All input files are under the "input/", "input_trees" and "input_trees_consensus" folders (Zenodo database at DOI: 10.5281/zenodo.10016500). We could not upload all the input files under "input/" due to the file size limitation. However, all inputs are available upon request ([email protected]) and will be submitted to Zenodo database at DOI:10.5281/zenodo.10016500.
- Run_MPRA_analysis.sh: it includes the command lines and parameters to compute the MPRA activity from the raw FASTQ files using MPRAflow, MPRAnalyze, and R scripts.
- Run_phylogenetic_analysis.sh: it contains the command lines and parameters to perform the TE phylogenetic analysis based on multiple sequence alignments.

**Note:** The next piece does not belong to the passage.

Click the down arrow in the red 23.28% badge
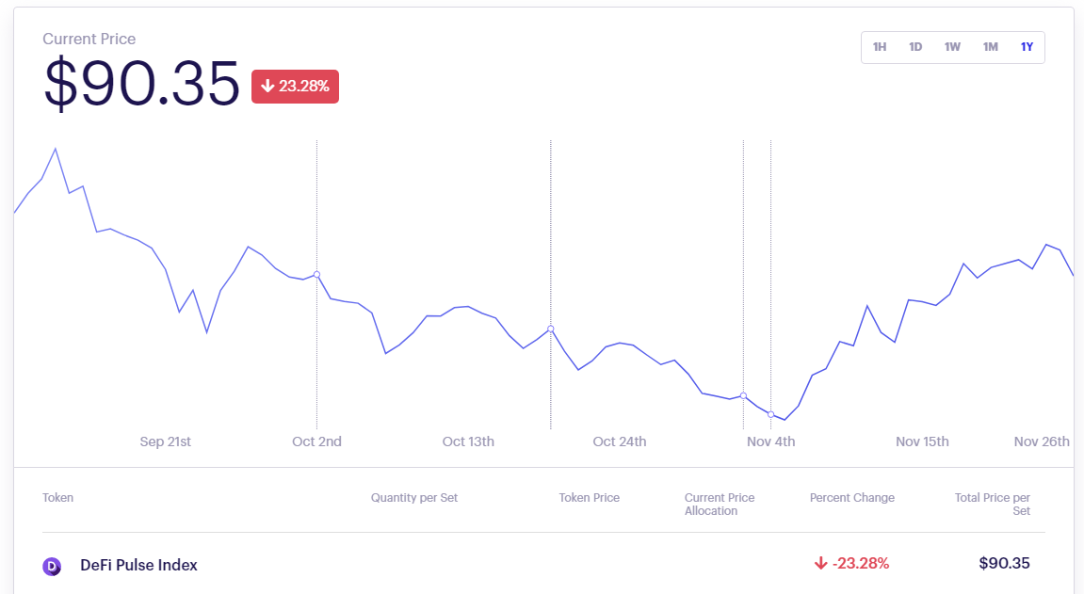 [x=267, y=87]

This script contains the full steps on how to determine the TE phyletic groups:
2.3 determine phyletic groups among clusters per subfamily group based on constructed rooted trees and liftOver rate:
• 2.3.1 Select the best root based on statistical tests of every trees and liftOver rate;
• 2.3.2 Examine the internal branch lengths of the tree and group adjacent clusters based on the top branch lengths (bootstrap values) manually.
• 2.3.3 Examine the heatmap of divergence rates to look at extreme values between every adjacent clusters to validate the phyletic groups.

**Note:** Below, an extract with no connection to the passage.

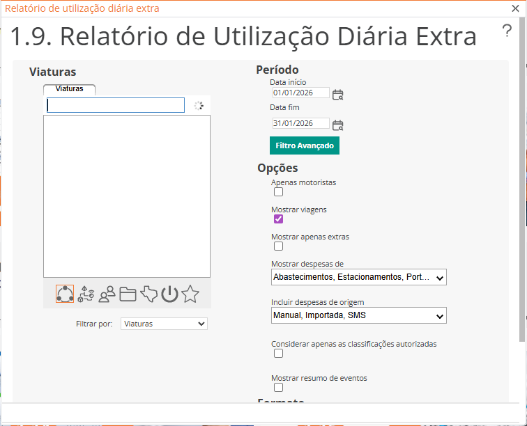Viewport: 527px width, 426px height.
Task: Click the power state icon
Action: (x=169, y=294)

• 2.3.4 Keep the phyletic groups after we confirmed that the clusters from a phyletic group were evolutionary close to each other.
These python and perl scripts are used in the shell scripts to prepare the inputs for the following R scripts
• Exclude_emptyFasta.pl: exclude empty FASTA sequences or with ambiguous nucleotides only in the multiple sequence alignments.
• makeTEgtf.pl: this script was obtained from mhammell-laboratory/TEtranscripts#83.
• Extract_by_TEfamilyname_each.py: extract TE instances in BED format using the names of subfamilies.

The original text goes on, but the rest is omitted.